To do: Search the material for "dialog" and show all lines that contain it.

The data:
━━━━━━━━━━━━━━━━━━━━━━━━━━━━━━

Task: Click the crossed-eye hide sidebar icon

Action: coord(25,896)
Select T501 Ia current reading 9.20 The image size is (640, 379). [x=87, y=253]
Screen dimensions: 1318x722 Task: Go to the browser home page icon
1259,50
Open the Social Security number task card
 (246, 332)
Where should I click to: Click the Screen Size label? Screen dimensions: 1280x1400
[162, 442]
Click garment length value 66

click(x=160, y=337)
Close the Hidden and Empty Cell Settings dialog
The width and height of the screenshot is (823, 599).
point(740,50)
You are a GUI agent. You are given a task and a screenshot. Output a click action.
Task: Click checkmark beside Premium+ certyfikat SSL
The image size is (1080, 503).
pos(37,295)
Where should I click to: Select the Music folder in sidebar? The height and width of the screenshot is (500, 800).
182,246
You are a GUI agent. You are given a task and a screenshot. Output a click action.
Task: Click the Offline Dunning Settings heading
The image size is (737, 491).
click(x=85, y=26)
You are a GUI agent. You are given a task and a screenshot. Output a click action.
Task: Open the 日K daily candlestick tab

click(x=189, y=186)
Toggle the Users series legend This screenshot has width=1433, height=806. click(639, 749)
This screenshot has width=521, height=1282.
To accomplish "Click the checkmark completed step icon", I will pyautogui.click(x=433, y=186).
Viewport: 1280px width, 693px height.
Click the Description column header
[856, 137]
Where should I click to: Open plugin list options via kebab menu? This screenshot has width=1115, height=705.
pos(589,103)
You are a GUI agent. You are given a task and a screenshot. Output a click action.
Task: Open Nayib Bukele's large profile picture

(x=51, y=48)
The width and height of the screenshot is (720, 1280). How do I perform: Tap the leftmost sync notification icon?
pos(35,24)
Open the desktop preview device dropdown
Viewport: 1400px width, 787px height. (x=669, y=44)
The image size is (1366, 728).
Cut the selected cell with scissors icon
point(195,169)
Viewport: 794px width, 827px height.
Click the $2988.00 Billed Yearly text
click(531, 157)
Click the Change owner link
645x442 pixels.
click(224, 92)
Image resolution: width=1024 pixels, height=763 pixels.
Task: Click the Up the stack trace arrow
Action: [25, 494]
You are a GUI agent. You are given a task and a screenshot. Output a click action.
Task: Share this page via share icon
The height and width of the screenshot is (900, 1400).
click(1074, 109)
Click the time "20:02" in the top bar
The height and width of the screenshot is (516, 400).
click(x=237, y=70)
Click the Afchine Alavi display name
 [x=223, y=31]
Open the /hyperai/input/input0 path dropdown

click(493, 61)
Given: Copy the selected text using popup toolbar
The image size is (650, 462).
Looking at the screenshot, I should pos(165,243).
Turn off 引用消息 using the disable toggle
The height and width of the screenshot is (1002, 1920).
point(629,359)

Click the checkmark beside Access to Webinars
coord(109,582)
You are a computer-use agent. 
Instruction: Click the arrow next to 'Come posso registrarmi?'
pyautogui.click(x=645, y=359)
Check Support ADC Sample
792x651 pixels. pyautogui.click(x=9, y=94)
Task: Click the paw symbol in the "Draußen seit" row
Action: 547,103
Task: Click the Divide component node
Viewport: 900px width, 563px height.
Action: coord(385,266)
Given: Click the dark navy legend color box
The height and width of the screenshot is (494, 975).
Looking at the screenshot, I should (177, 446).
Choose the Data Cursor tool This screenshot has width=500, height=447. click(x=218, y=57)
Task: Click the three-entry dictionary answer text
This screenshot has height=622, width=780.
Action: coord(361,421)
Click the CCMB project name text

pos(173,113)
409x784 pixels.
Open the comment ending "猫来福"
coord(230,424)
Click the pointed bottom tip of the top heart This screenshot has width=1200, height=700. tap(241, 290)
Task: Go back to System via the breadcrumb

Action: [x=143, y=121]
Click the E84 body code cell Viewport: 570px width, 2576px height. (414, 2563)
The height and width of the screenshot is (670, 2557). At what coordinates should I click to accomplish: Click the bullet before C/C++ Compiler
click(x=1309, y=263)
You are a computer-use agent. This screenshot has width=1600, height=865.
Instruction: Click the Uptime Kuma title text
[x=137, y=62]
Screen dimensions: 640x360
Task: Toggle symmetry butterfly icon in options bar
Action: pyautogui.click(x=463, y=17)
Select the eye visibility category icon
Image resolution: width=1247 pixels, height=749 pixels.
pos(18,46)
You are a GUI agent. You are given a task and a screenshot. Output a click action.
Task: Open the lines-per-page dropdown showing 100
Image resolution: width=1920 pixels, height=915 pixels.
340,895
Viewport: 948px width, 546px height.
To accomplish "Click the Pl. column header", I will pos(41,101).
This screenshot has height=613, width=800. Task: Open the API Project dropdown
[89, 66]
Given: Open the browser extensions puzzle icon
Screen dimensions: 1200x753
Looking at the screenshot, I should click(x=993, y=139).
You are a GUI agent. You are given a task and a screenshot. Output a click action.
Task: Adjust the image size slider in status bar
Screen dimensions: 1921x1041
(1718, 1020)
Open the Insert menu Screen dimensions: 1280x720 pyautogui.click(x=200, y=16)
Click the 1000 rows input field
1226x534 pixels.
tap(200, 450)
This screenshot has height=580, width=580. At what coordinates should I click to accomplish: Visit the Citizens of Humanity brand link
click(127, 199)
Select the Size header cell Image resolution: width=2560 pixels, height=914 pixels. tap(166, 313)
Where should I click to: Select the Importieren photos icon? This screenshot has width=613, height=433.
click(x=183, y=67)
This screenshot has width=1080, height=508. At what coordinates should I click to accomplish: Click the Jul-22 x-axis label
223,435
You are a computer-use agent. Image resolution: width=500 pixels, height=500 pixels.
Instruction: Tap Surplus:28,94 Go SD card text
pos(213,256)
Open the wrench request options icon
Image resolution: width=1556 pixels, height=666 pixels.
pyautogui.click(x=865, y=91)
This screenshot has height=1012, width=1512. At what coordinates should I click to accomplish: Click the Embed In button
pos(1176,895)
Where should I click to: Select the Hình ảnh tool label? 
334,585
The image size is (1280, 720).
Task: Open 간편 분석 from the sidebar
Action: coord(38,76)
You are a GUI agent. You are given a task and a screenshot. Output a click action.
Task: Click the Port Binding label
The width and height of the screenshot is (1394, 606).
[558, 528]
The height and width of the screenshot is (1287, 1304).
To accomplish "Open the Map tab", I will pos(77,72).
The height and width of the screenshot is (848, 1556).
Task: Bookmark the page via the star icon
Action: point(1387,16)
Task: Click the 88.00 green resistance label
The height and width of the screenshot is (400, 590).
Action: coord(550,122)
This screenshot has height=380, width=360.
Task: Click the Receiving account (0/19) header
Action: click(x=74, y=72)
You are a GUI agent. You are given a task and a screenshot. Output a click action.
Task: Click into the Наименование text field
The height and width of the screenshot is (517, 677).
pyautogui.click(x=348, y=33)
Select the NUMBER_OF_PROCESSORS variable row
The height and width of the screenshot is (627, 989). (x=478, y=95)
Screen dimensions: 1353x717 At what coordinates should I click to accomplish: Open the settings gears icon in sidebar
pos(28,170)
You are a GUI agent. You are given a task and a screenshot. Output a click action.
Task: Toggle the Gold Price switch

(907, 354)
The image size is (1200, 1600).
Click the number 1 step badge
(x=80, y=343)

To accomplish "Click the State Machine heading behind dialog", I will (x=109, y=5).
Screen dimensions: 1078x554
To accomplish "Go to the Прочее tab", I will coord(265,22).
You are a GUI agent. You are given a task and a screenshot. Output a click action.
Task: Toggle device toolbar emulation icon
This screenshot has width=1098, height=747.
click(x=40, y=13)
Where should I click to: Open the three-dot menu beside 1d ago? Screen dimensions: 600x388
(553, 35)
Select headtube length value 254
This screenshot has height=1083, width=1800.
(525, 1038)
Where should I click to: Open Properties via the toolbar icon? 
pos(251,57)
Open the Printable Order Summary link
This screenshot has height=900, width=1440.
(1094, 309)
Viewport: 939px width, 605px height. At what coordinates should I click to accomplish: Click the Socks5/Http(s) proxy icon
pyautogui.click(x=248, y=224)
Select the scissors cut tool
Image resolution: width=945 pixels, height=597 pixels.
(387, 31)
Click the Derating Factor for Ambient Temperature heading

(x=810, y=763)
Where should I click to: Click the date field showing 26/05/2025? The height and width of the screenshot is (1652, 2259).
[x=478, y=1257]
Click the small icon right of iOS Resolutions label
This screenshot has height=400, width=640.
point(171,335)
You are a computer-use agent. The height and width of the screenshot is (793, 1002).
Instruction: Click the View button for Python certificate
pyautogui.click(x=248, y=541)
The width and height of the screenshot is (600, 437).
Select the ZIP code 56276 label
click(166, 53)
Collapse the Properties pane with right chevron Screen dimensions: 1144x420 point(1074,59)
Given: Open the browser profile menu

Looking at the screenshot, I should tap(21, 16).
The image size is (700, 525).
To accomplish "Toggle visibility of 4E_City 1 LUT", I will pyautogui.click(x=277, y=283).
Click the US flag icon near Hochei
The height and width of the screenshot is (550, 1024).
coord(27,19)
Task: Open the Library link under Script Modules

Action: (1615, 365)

━━━━━━━━━━━━━━━━━━━━━━━━━━━━━━

Solution to this exercise:
Close the Hidden and Empty Cell Settings dialog
To accomplish "Click the State Machine heading behind dialog", I will (x=109, y=5).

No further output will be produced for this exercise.